The task: Could you reproduce the rows from the line holding "Enable Mandatory checkbox for InvoiceDate" through the line holding "[1122, 199]", both included, without the pictures?

Record excerpts:
^^^^^^^^^^^^^^^^

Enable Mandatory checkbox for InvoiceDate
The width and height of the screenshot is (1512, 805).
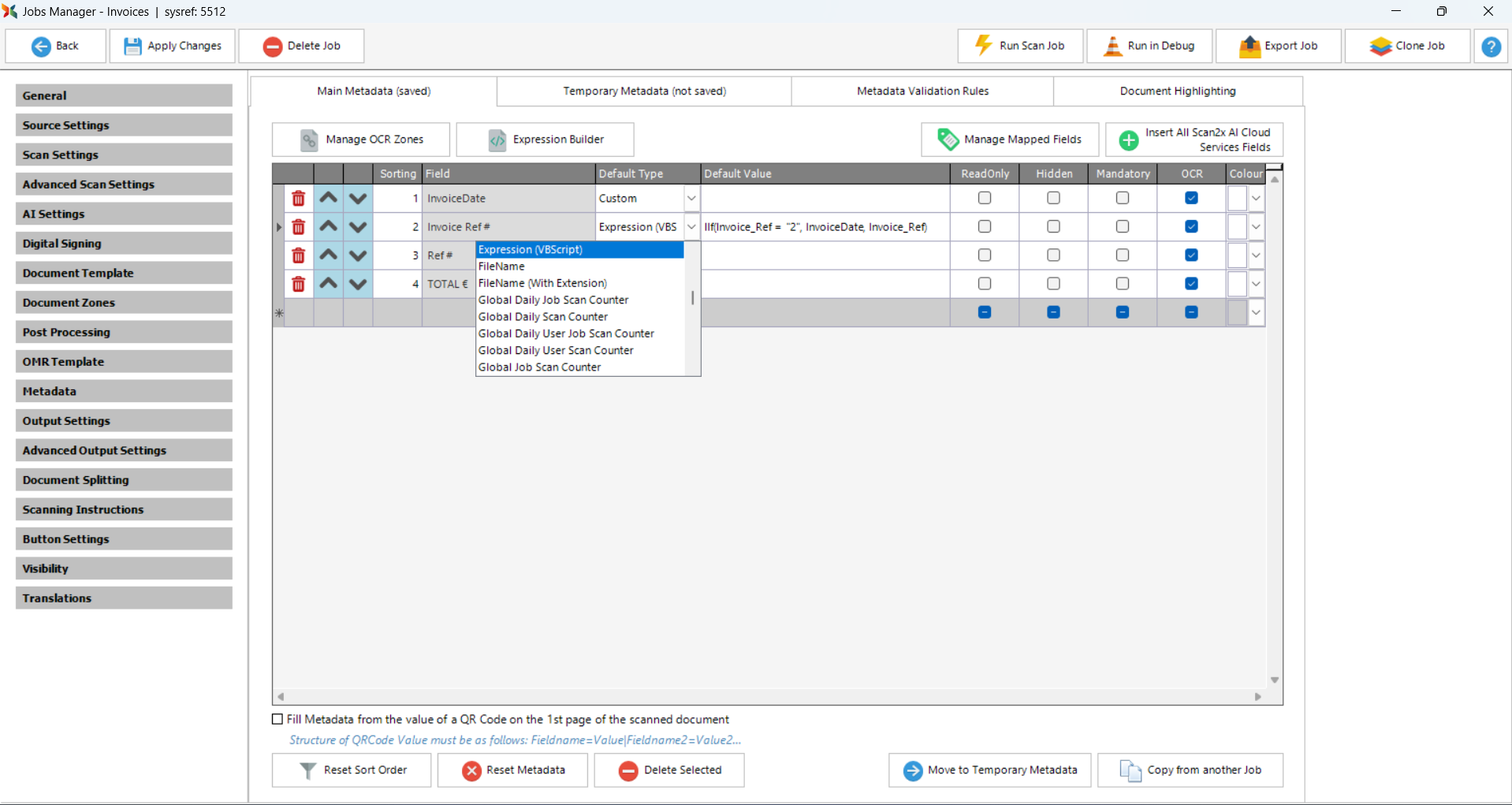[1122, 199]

^^^^^^^^^^^^^^^^

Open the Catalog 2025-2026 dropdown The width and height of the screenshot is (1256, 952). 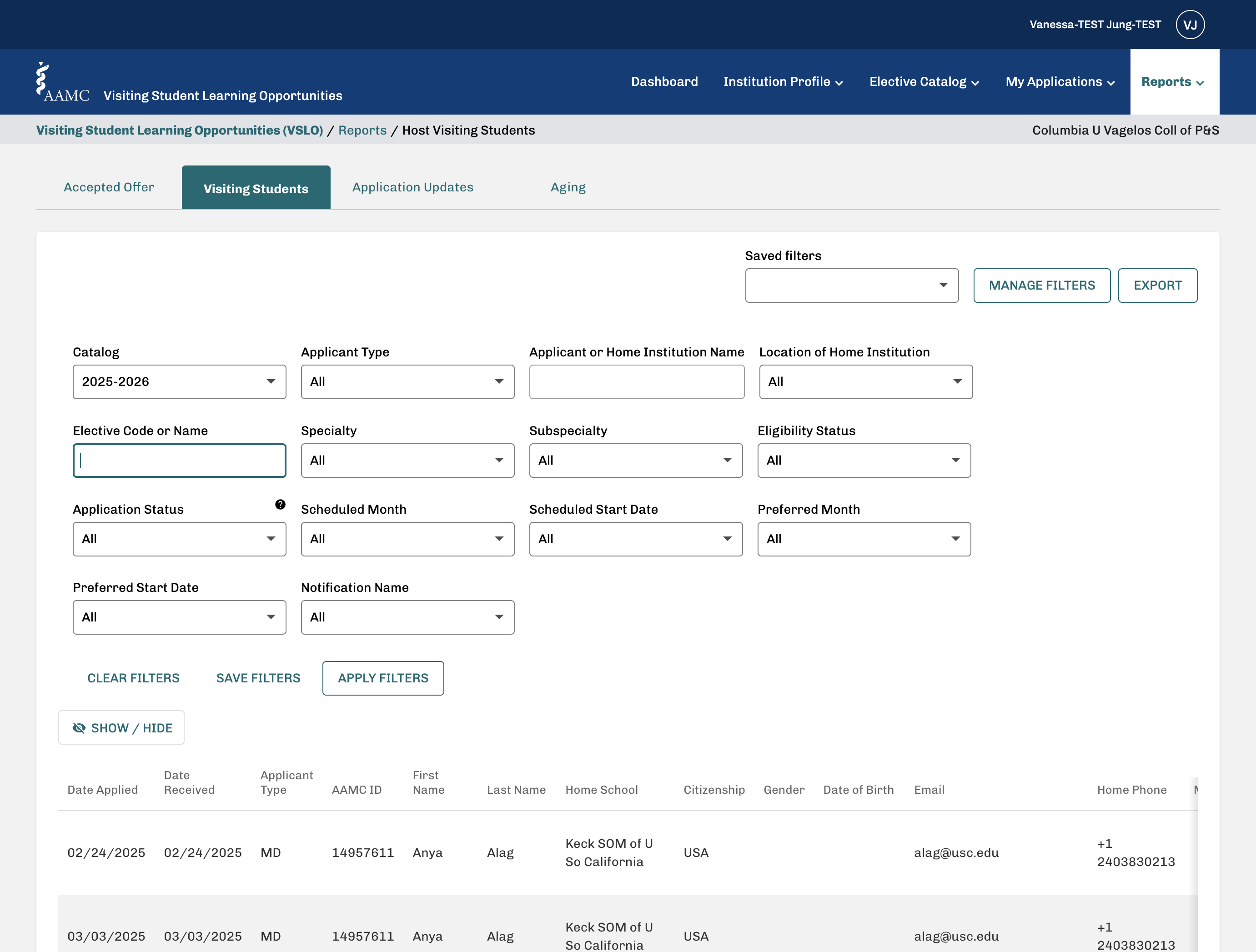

^^^^^^^^^^^^^^^^

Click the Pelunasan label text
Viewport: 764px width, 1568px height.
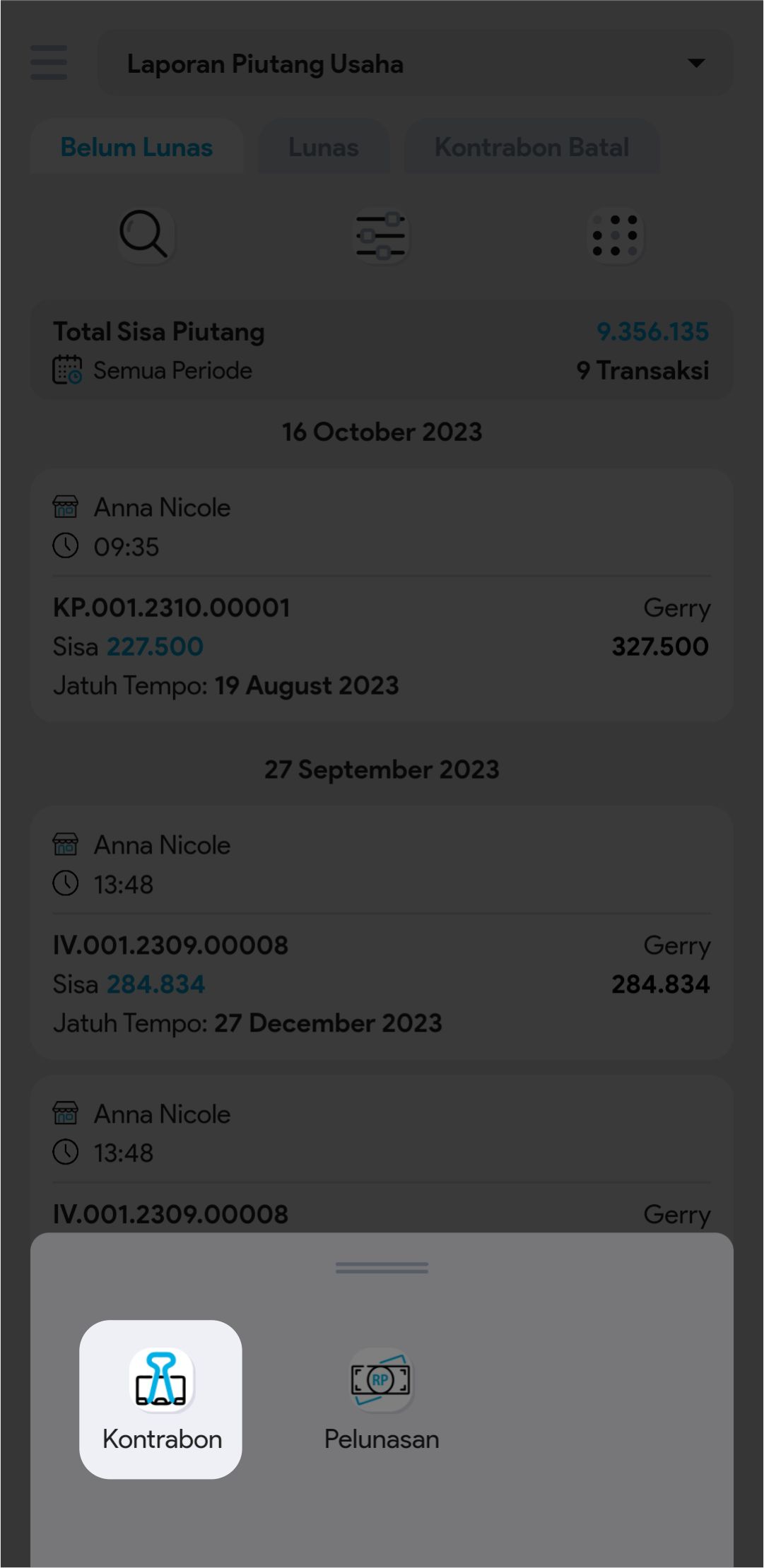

^^^^^^^^^^^^^^^^

Reply to the task:
Enable Mandatory checkbox for InvoiceDate
The width and height of the screenshot is (1512, 805).
[1122, 199]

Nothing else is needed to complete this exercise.